Anyway Happy 10th anniversary Mlblogs! Looking forward to another 10.
A whirlwind couple weeks of baseball in Japan has come to an end and with it some fond memories. This is one of the greatest international events MLB puts on every couple years. We worked side by side with our Japanese friends to renovate and maintain 5 different ballparks where the MLB All-stars took on the Japan Samurai. Crisscrossing Japan from Okinawa to Sapporo with stops in Osaka and Tokyo was fun but challenging. We had the chance to meet some really awesome people along the way, see some old friends and make a lot of new ones. Its so cool spending time with folks that tend to fields and work on stadiums around the world that speak the same language…baseball! Its truly unique that event though we actually speak different languages that when were working on the field we understood each other and what we were trying to achieve. This tour is really about building friendships through sport and I can say in that regard it was a major success.

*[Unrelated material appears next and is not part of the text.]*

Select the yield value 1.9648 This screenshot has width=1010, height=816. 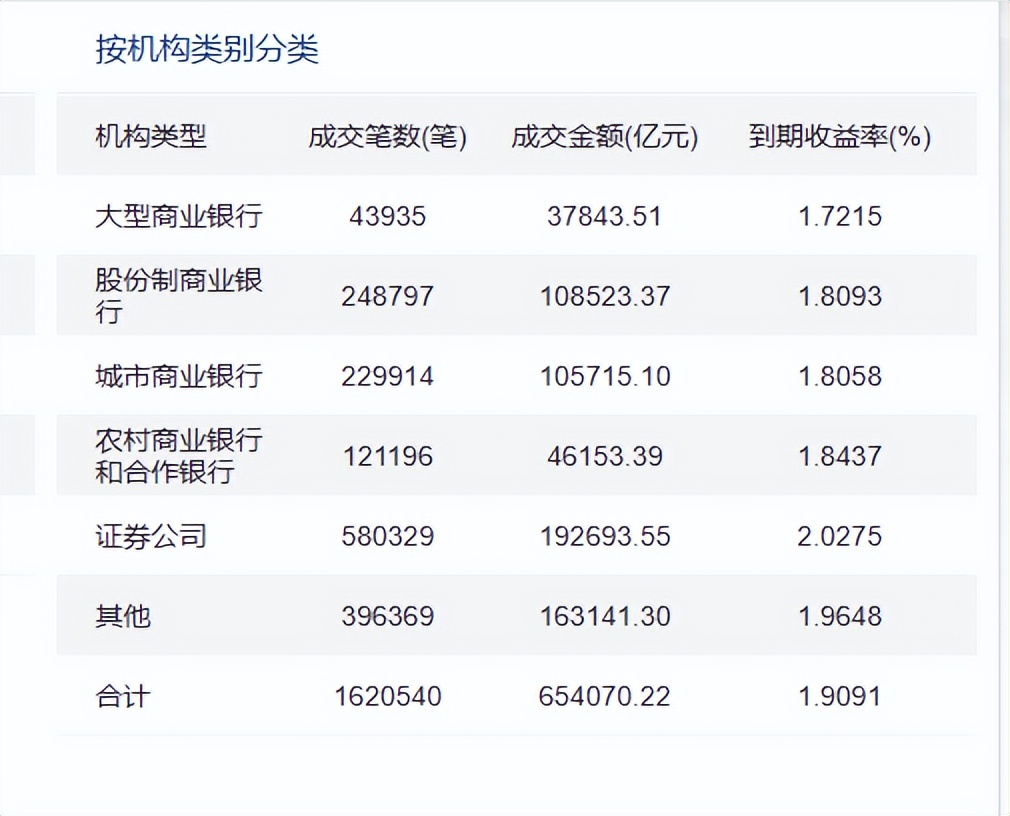[x=839, y=616]

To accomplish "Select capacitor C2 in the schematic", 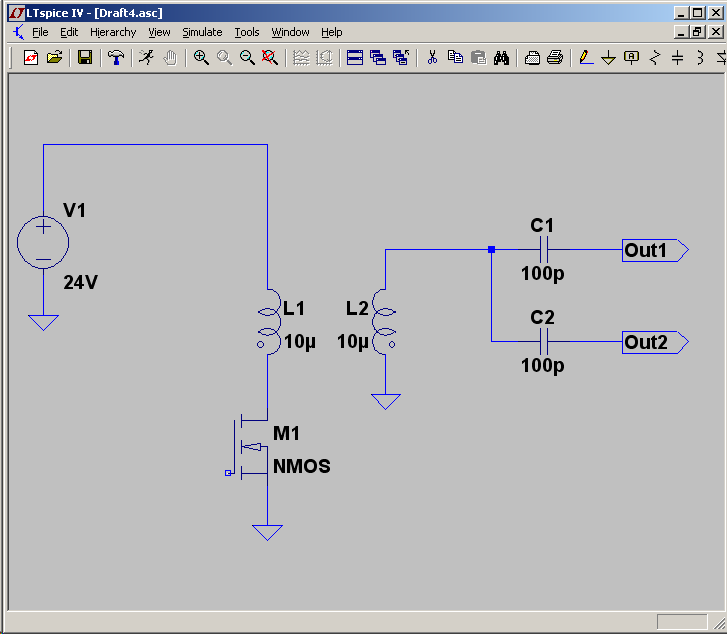I will (x=542, y=342).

MLB has been playing in Japan for over 80 years and this tour celebrated that relationship. The Japanese and Americans share a passion for a sport that we both call our national past time. This tour brought us to some new destinations that allowed us to develop new relationships by working together on the fields and ballparks. We learned new exciting things from one another such as equipment and materials they use vs what we use.
Note: We actually started a little more than a week before the event started prepping fields around various other events that were being held at each venue before the all star tour. .
Day 1-4 – Our first stop was in Osaka where we spent time with the ground crew and local ballpark staff preparing the field and venue for the first exhibition game at Koshien stadium, Home to the Hanshin tigers. The history of the field resonates each time I spoke with members of the ground crew and staff. There are quite a few interesting facts about this ballpark built in the early 1920’s with an original capacity of 80000. Over the years the size was reduced and now holds about 40k. Baseball actually started in this country around 1870 and the MLB tour has been a true exchange of values and cultures since the 1920s.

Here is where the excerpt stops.